§ Challenges
1. Answer these questions from the text on A-F school grades.
(a) Who litigated last year's preliminary grades into the open?
(b) What replaced No Child Left Behind?
(c) Who intervened last week in the A-F appeals process?
2. Go on with the text on A-F school grades from where it stops.

§ Text extract

We are writing about serious errors and inequities in the coming A-F announcements.
We accept the concept of school accountability, and that statewide programs necessarily lack subtlety and nuance, but we equally believe that such a system must itself be accountable for accuracy, fairness and precision. We deplore the statistical connection between the number of students on free and reduced lunch in a school, and that school’s likely A-F grade, as well as the link between school grades and a school’s location in suburban, urban or rural areas.
Last year’s A-F grades were intended to be released privately to schools, with an opportunity to review data and petition for corrections. This plan was subverted when the Arizona Republic and others litigated the preliminary grades into the open. We understand why the press desired the early release, but suspect they failed to consider the unintended consequences, which are now upon us.
This year’s early peek at raw scores reveals significant errors in an already confusing process, including the errors in our school’s data described below. Under the process jointly produced by the State Board of Education (SBE) and the Arizona Department of Education (ADE), school grades will be announced in the next few days, followed by a short period during which appeals may be filed. There are three critical problems with this approach.
First, A-F grades were originally created to meet a requirement under No Child Left Behind. When NCLB was replaced by Every Student Succeeds Act, this requirement was eliminated. In other words, ADE and the SBE are pushing forward with an expired federal mandate no longer deemed useful by the federal government.
Second, until the Attorney General intervened last week, the A-F appeals process was designed to preclude appeals based on faulty data. Imagine telling a student that her grade stands, even though the teacher incorrectly graded the exam. This is not the hallmark of a program designed to help schools.

§ Recorded information
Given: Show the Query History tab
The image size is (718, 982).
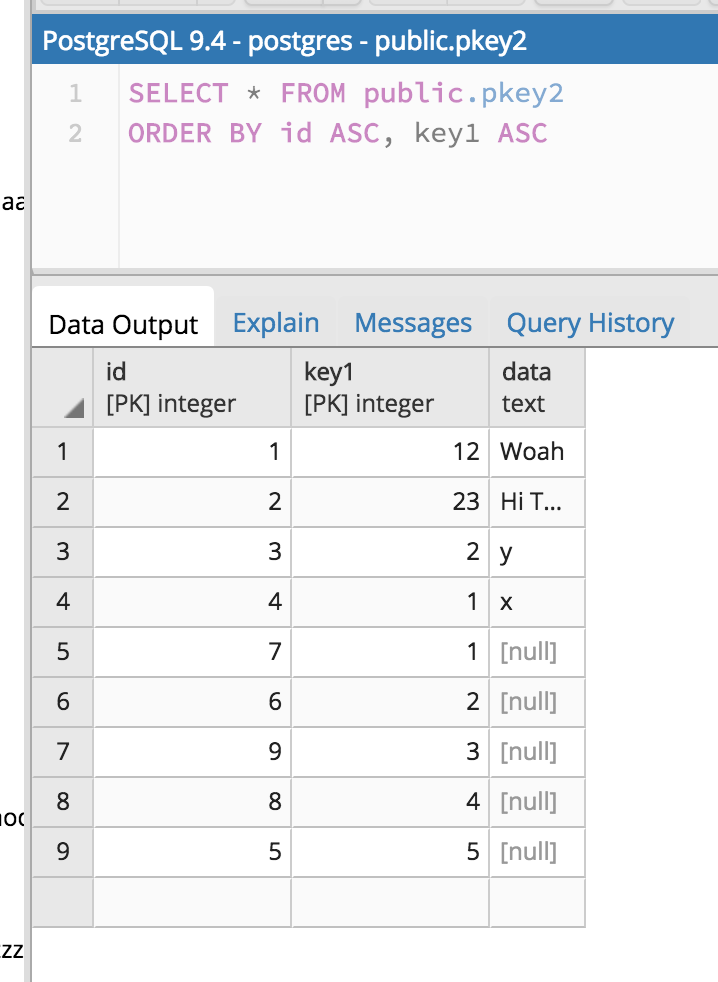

§ Answers to the tasks
1.
(a) The Arizona Republic and others
(b) The Every Student Succeeds Act
(c) The Attorney General

2.
Third, releasing initial school grades based on bad data harms schools. The SBE website states, “The A-F Accountability System is not designed to stigmatize schools…,” but this is either naïve or disingenuous. No appeal result will ever reverse the impact of an unfairly low grade. Parents decide which schools are best for their children, and thus where to buy a home or take a job; students and staff working to improve their schools are deterred from continuing their efforts; donors and grant agencies see a school sliding and withhold support; and, those impressions of a school’s quality inform agency and legislative action. Our school district has been working for years to improve and we are making great progress; the damage from a grade based on bad data will be incalculable, harmful and permanent.
In the case of Miami Junior-Senior High School, a rural 7-12 school of 500 students:
Our graduation rate has been grossly undercalculated by ADE and SBE. Six of 66 students in the cohort are listed with a “P” rather than the “G” indicating Graduation. These six students graduated a year early and should certainly be credited to our school. Curiously, “P” is the label for passed out of eighth grade and, according to the technical manual for the A-F grades, should not be used with seniors.
Our College & Career Readiness Index (CCRI) reported last summer included one bonus point, yet that bonus point does not show up in the preliminary scores.
Our scores show significant growth in AZ Merit and AIMS scores — six of the 12 exams administered showed major gains — yet our proficiency scores declined. How do students get higher scores and simultaneously earn lower letter grades? Imagine your child coming home saying, “I did lots better on my test, but my grade went down.”
We were told that the SBE had eliminated the minimum number of students required to earn English Language Learner (ELL) points, yet that score is blank.
The state agencies announce expectations and cut scores for K-8 and 9-12 scores but provide no guidance for hybrid schools serving sixth or seventh graders through high school. Last year’s A-F grades for more than 200 schools had to be reevaluated because they did not fit the “traditional configuration,” yet that lesson seems not to have sunk in, as the new scores include no provision for hybrid schools.
Does it matter? It does to us. Something this important ought to be correct, as it directly affects our school grade. If our graduation rate is corrected, we keep our hard-won C. The other items — CCRI, proficiency and ELL — could put us in striking range of a B.
For all of these reasons, general and specific, and for all the reasons raised by others around the state, we respectfully request that SBE and ADE review and verify the data used to determine A-F grades before releasing the 2017-2018 A-F grades.
Glen Lineberry, M.Ed.
Miami High School Principal
Sherry Dorathy, Ed.D.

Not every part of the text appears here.